There is no way in the English language to express these things for women. Grow up and be a woman! That’s what separates the women from the girls. She’s really got balls! Girls are presented with no goals for adulthood. No matter what a great woman they become, it’s hardly worth the trouble because only the achievement of manhood is respected in our language – and therefore, in our thinking.
So I vote we steal the terminology, or at least the concepts from the men. Fight Club’s message about becoming a real adult instead of the adult you were programmed to become speaks just as well to women as to men. Fight Club portrays a society that is completely breaking down, and taking individuals of both genders with it. It’s going to take both genders to turn it around.

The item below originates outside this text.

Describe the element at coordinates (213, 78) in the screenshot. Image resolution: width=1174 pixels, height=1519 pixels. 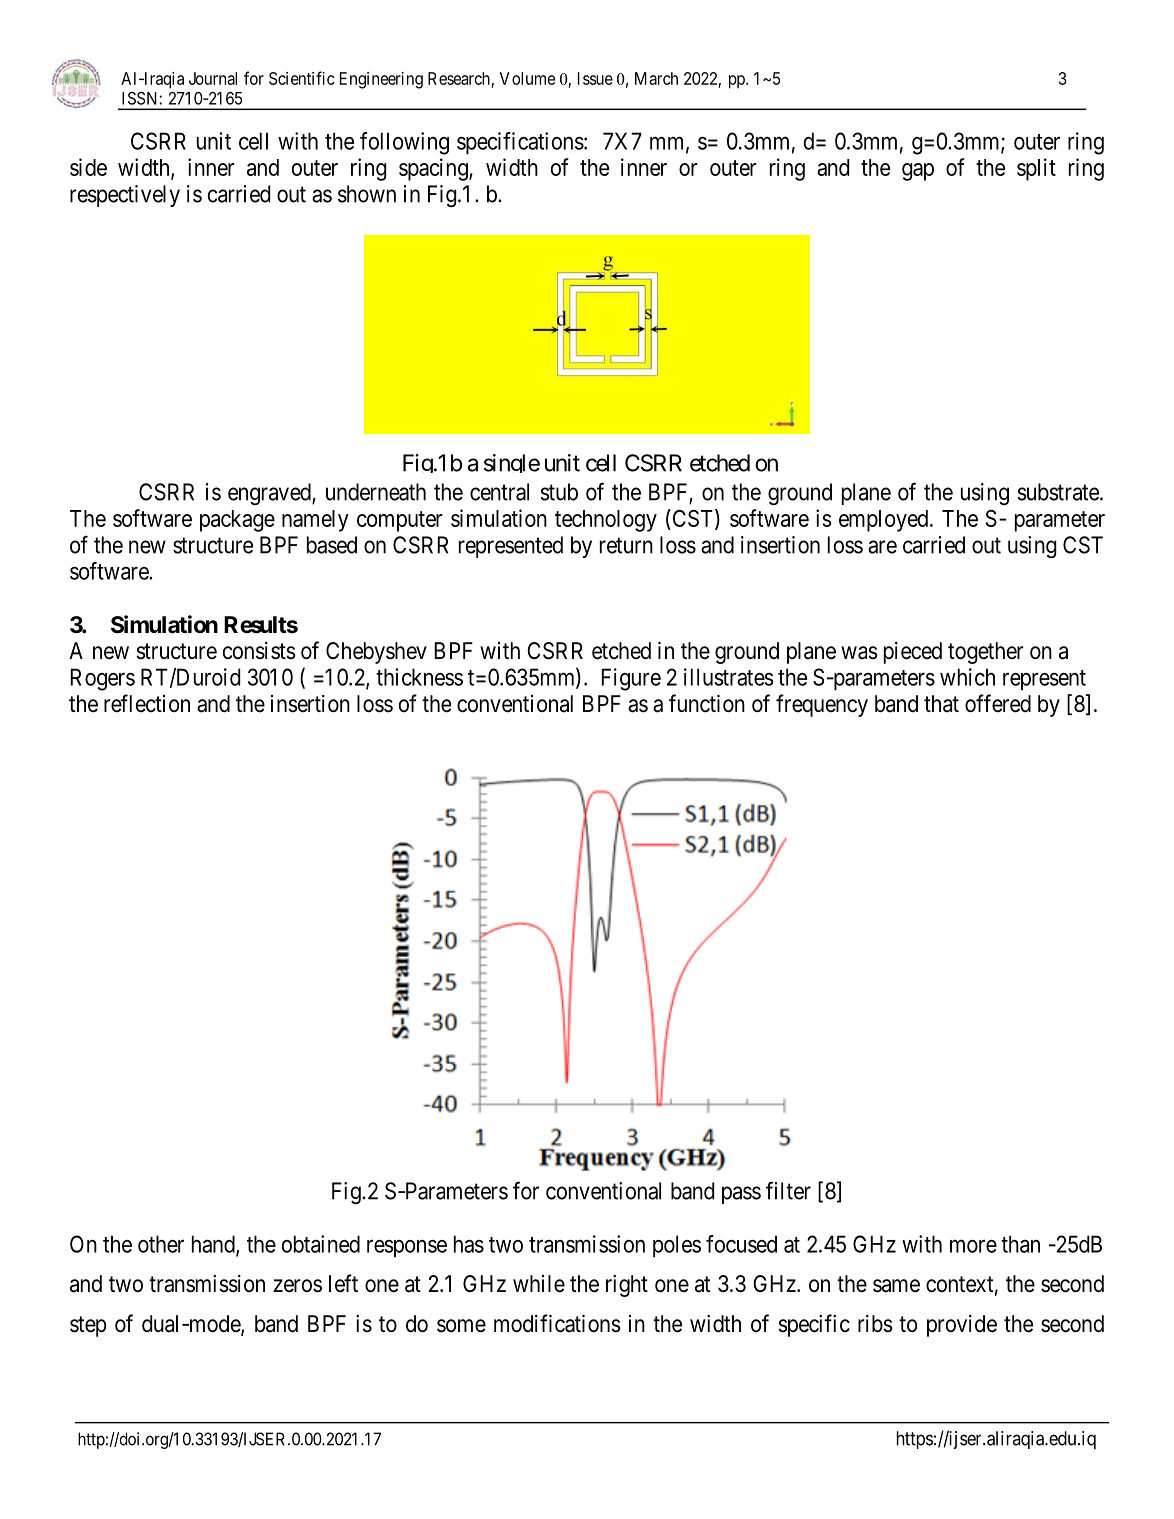
I see `Journal` at that location.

Tyler Durden issues a rallying battle cry to the men of Generation X, the smallest generation of the 20th century, the tiniest target audience in a society driven by demographics. But consider how much it sounds exactly like the complaints women have been making for decades:
I see in Fight Club the strongest and smartest men who have ever lived. I see all this potential; and I see it squandered. God dammit, an entire generation pumping gas and waiting tables; slaves with white collars. Advertising has us chasing cars and clothes, working jobs we hate so we can buy shit we don’t need. We are the middle children of history, man. No purpose or place. We have no great war, no great depression. Our great war is a spiritual war. Our great depression is our lives. We’ve all been raised by television to believe that we’d be millionaires and movie gods and rock stars – but we won’t. And we’re slowly learning that fact. And we’re very, very pissed-off.

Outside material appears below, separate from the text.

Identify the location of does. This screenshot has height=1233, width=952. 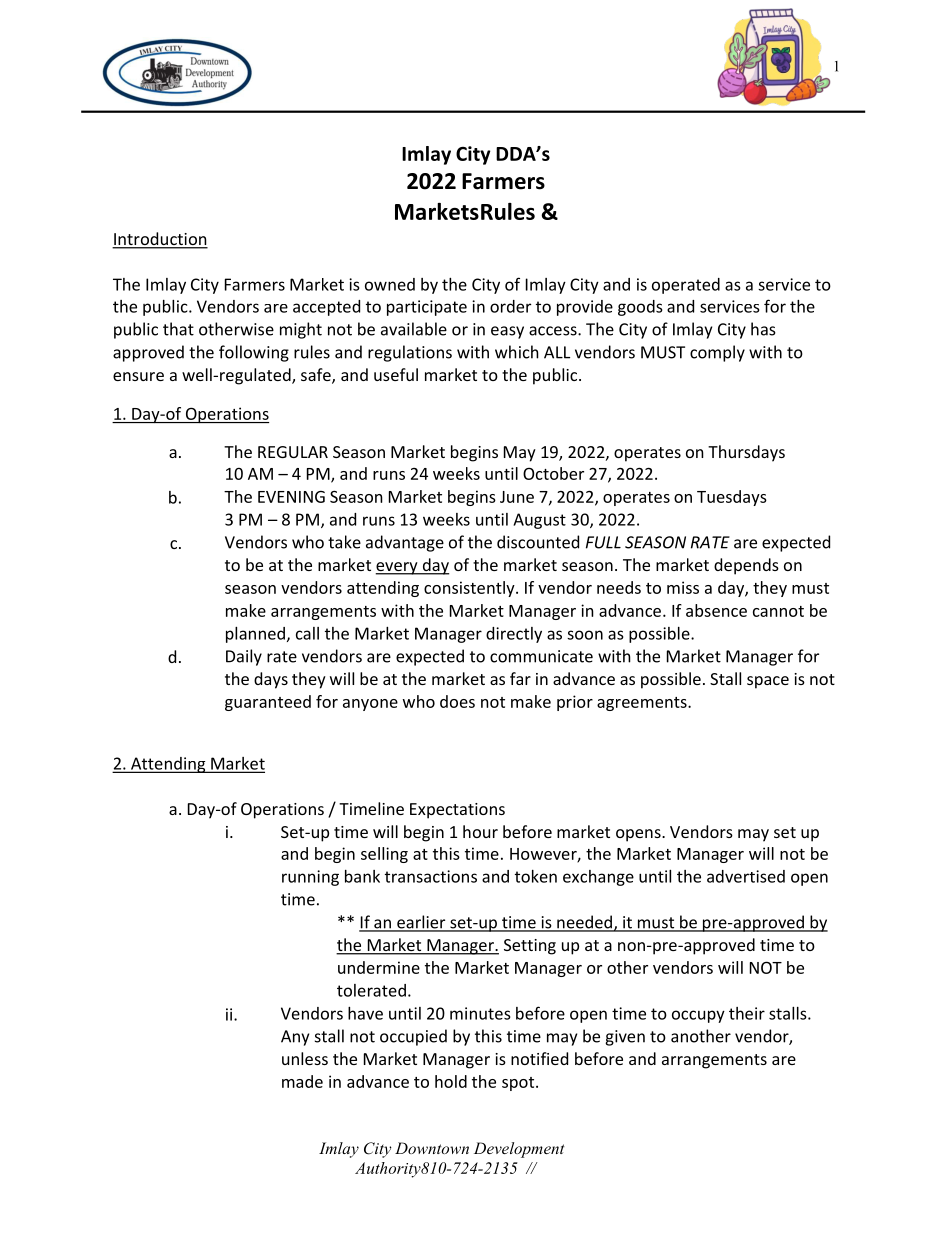
(457, 701).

Our society hasn’t just broken its promises to women; it’s broken trust with all of us. And the people at the top are neither men nor women; they are genderless piles of insecurity in the form of human flesh. They are as afraid of real men as they are of real women, and tricking us into thinking we’re pitted against each other has been their greatest weapon all along. Our language doesn’t bother giving us a way to talk about the importance of growing up to become a real woman, because it’s not considered a laudable goal. It’s up to all of us – women and men – to change that. It’s in our best interests to put individualism ahead of “manhood” because “manhood” has always been defined by the folks who are in power. You think the folks in power are going to train you on becoming powerful enough to challenge them? Think again, boys.
And I’ll take one part of Tyler’s speech and raise it by a point: advertising does a lot worse than keep us chasing crap we don’t need so that we’re too busy to actually achieve anything that might overturn the powermongers at the top of the food chain. It has been pandering to the weakest instincts in young men and boys for a couple of generations now. 18-25 year old white boys don’t want to see strong women? Solution: don’t put a strong woman in your movie! For heaven’s sake, don’t show them that a woman can be strong and traditionally “feminine”. Or that a woman can be rather manly and still extremely sexy and attractive to manly men. Or that a woman can be a failure, and the failure have nothing to do with her gender.
No, don’t show them these things, because then they might become strong and secure. And they might in turn encourage women to be strong by not running from strong, smart or secure women in terror. And then the power mongers at the top might suddenly find themselves in their proper place on the evolutionary ladder.